* [Task goal]:
Lines from the one containing "Instruction: Close the Edit Evaluatee dialog" to the end of the records, both ends included and exactly as written, are the whole answer, and no pictures go in it.
--- --- ---
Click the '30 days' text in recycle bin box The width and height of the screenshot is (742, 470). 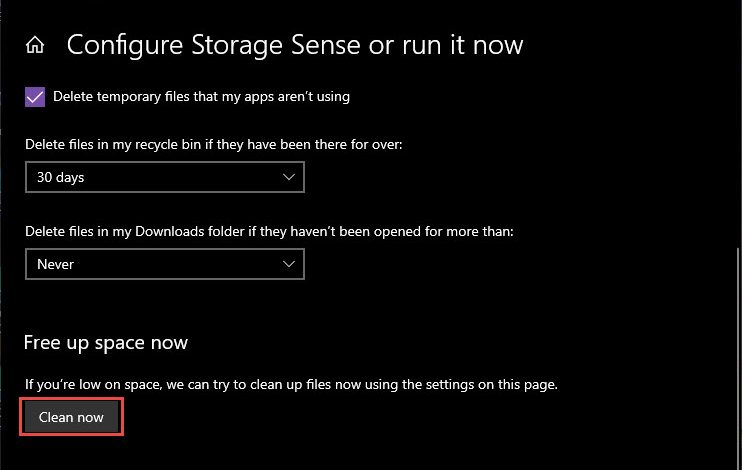(x=61, y=177)
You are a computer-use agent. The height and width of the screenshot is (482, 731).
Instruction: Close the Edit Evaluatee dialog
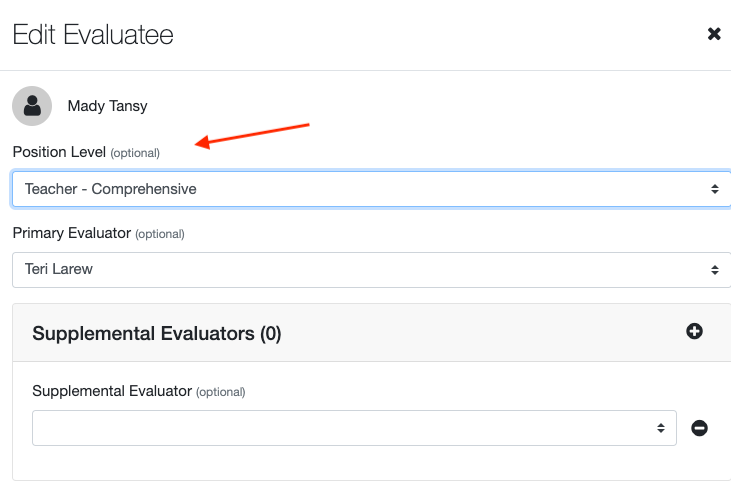coord(714,34)
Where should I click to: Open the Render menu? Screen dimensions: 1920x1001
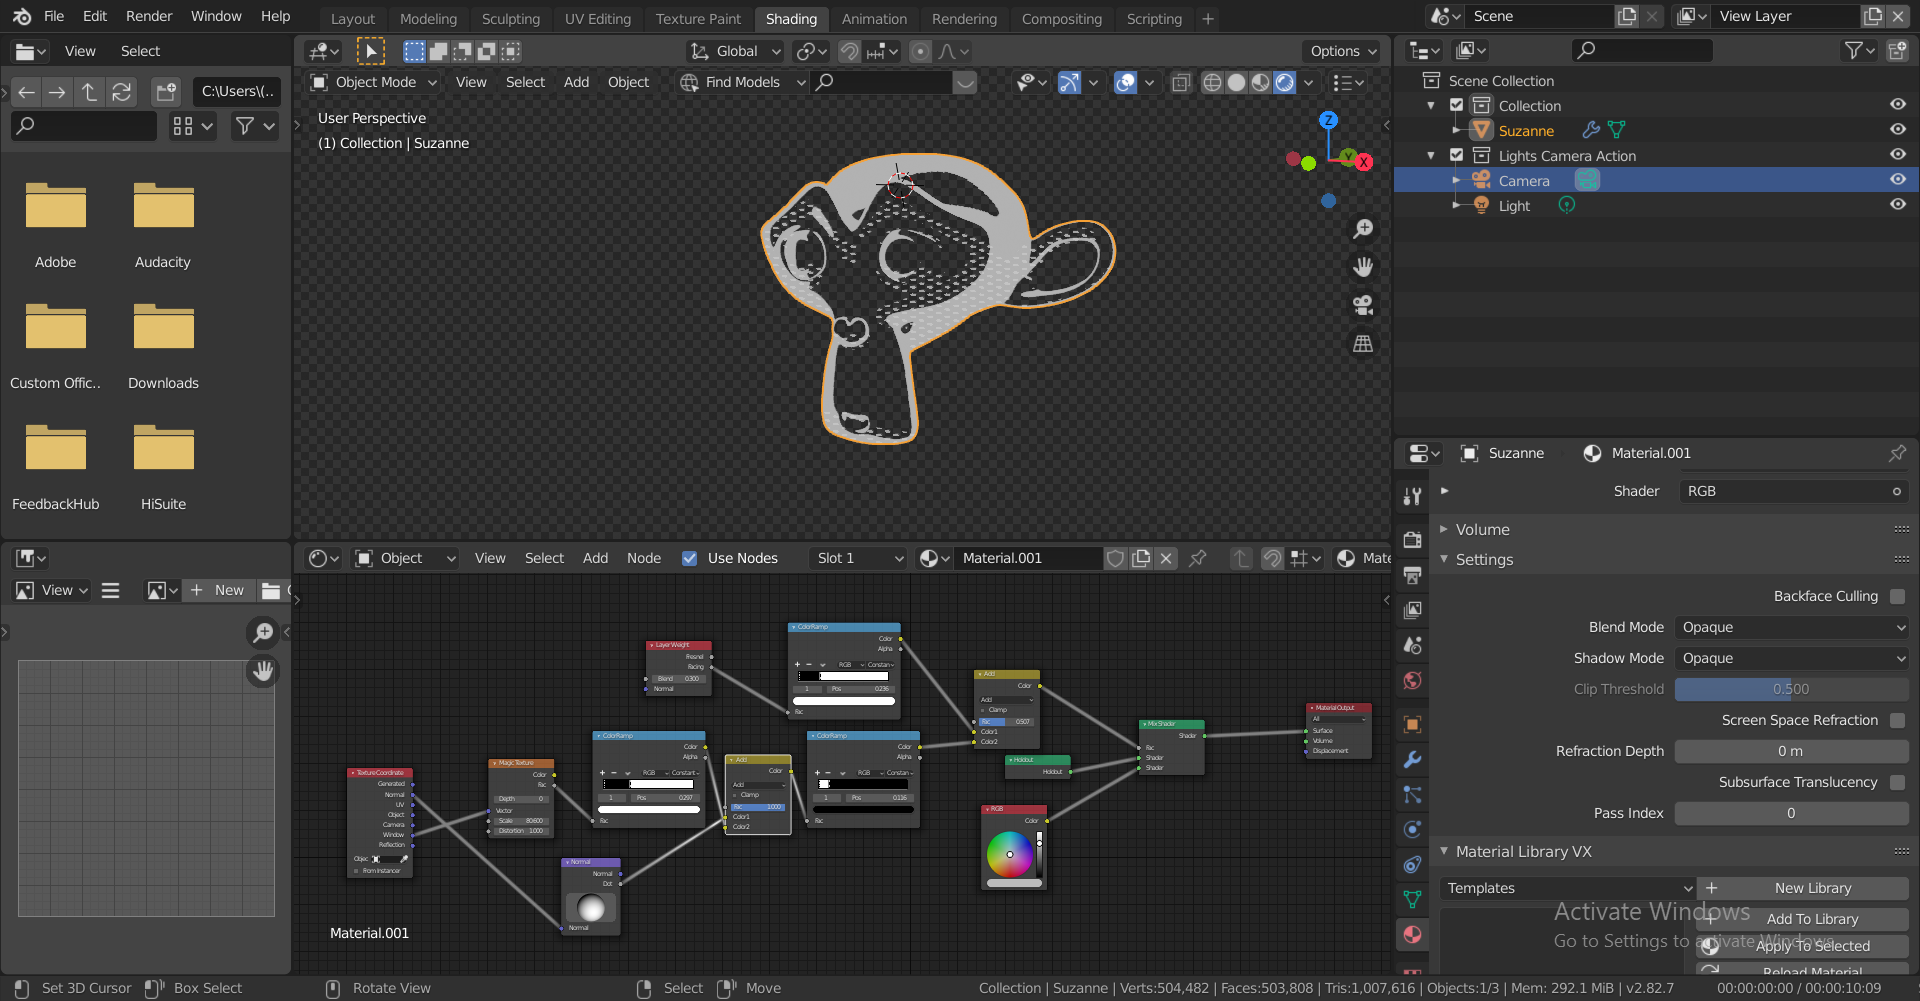click(149, 16)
--- --- ---
* [Task answer]:
Instruction: Close the Edit Evaluatee dialog
coord(714,34)
Where should I click to: Open the Render menu? Screen dimensions: 1920x1001
click(149, 16)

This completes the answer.